Whichever side of the fence fixed-income asset managers are standing on regarding the Federal Reserve’s decision to finally raise interest rates from the zero bound, they haven’t had to scramble to adjust to the new reality. Most got their bond houses in order well ahead of the Fed’s rate hike in December, its first since 2006.
But let’s be clear about something. Although they expect the pace of future hikes to be very gradual, which the Fed has emphasized and because they don’t foresee much inflation that would warrant doing otherwise, they warn against hitting the snooze button. Being vigilant and selective may be more important than ever, as exemplified by the recent failure of Third Avenue Management’s junk-bond fund.
Steve Huber, portfolio manager for the global multi-sector bond strategy at T. Rowe Price, with $1.2 billion in assets under management, isn’t troubled that the Fed has begun raising interest rates. It’s a positive for the bond markets, he says, “because it’s been a risk that’s been out there and now it’s behind us,” he says.
What does concern him, he says, is that illiquidity is likely to cause more volatility in bond prices. Also, the U.S. is nearing the end of its credit cycle, so fundamentals are deteriorating a bit. And he continues to be concerned about growth in China. These risks will affect all the financial markets and “fixed income won’t be immune,” he says.
“Guardedly” is how Huber says he’s approaching 2016. His base case scenario is that the U.S. economy will continue to improve and the global economy will work through some of its issues. “The wild card is commodities,” he says. “I think commodities are going to be one of the largest drivers of what happens in the global economy.”
Commodity prices also feed into the credit sector, he says, noting that roughly a quarter of the J.P. Morgan and Barclays high-yield indices is commodity-related.
In recent months, T. Rowe Price has increased its liquidity by reducing exposure to corporate and emerging market bonds and investing more in higher-quality, more liquid sovereign bonds. “This is about as high as we’ve ever had global sovereigns,” says Huber, “and this may be one of the lowest that we’ve had our credit exposure.”

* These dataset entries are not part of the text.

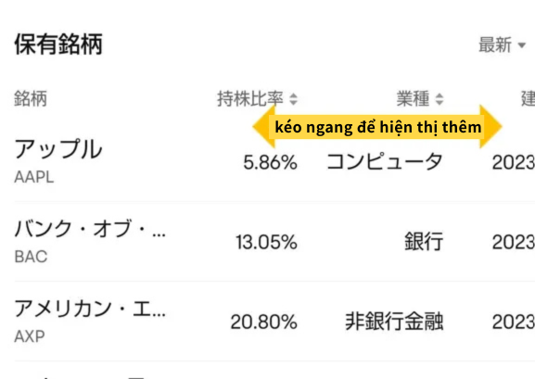Screen dimensions: 535x379
Task: Click the 持株比率 column header label
Action: (250, 99)
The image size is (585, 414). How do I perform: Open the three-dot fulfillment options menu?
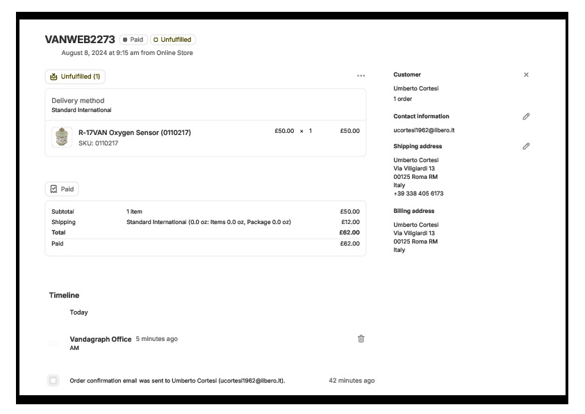click(361, 76)
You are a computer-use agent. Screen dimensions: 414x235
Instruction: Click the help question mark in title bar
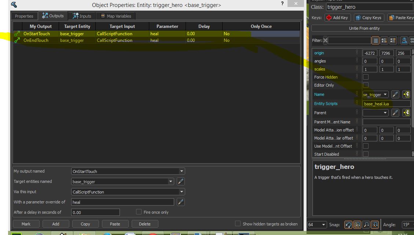[282, 4]
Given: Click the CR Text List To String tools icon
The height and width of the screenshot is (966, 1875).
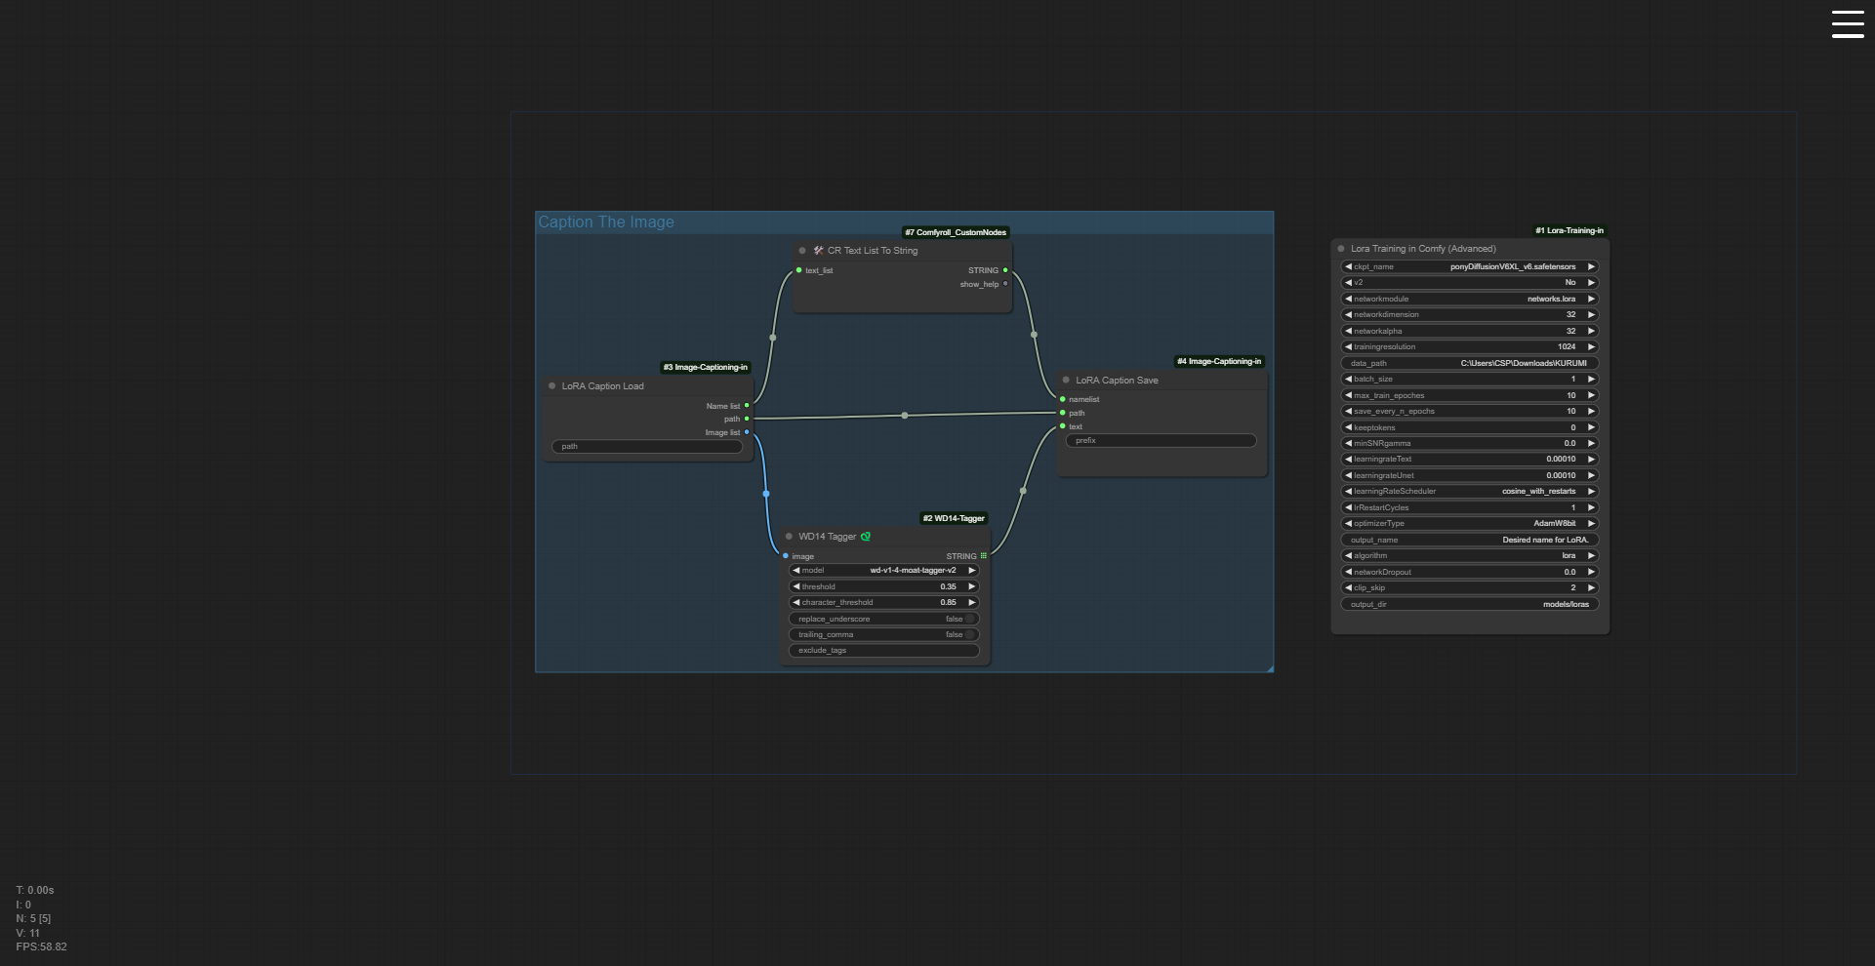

He has approximately 30% allocated across credit sectors, including 7% to 9% in each of three different categories: U.S. investment-grade corporate bonds, U.S. high-yield securities and U.S. bank loans. He’s more concentrated in U.S. credit because it’s offering higher yields and wider spreads than investment-grade and high-yield offerings from the euro zone.

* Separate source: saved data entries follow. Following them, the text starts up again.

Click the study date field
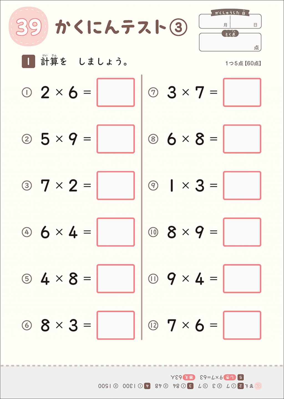Viewport: 284px width, 399px height. [x=230, y=21]
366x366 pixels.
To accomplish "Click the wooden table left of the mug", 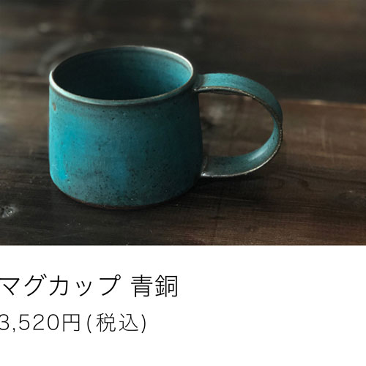I will point(24,159).
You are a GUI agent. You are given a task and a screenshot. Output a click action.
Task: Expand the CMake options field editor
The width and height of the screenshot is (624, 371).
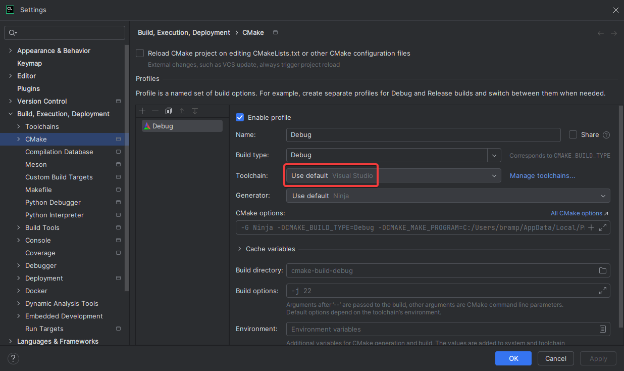(x=603, y=227)
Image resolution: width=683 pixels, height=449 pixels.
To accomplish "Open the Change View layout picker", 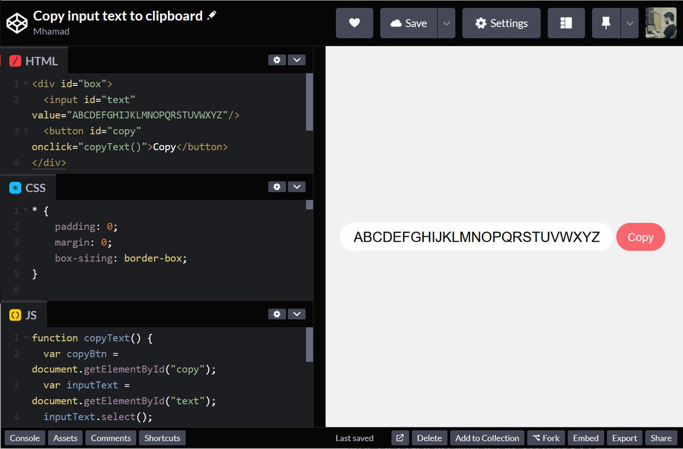I will coord(566,23).
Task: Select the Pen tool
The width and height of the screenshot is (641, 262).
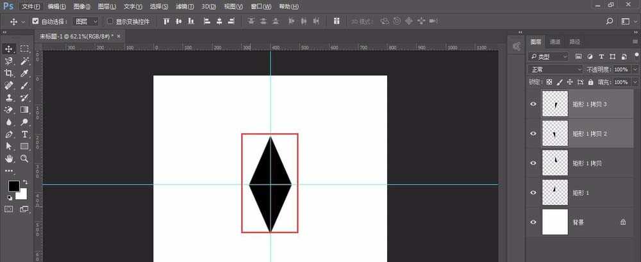Action: (9, 134)
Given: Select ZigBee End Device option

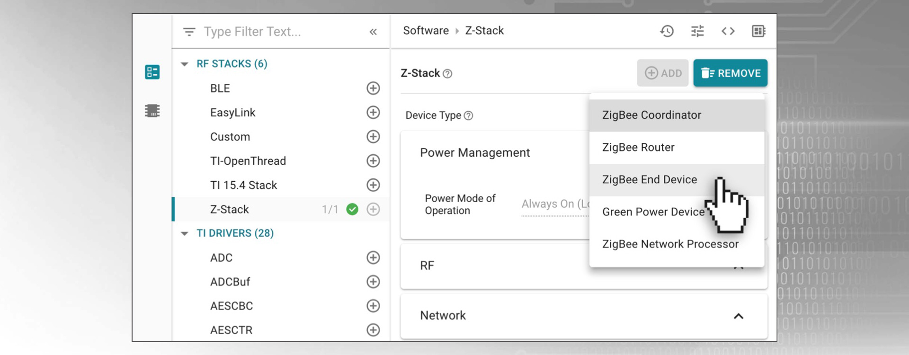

Huber has 30% to 35% in global sovereign debt. Much of it is higher-quality government-related debt in the U.S. and Germany, but some Asian and Eastern European markets are also represented. “You’re getting a little bit of extra yield there, he says, “but are still safely away from the pure credit risk market.”
He also has about 20% in securitized sectors, including agency and non-agency mortgage-backed securities, asset-backed securities and commercial mortgage-backed securities. The agency mortgage-backed and asset-backed names offer liquidity and provide some level of safety and stability, he says.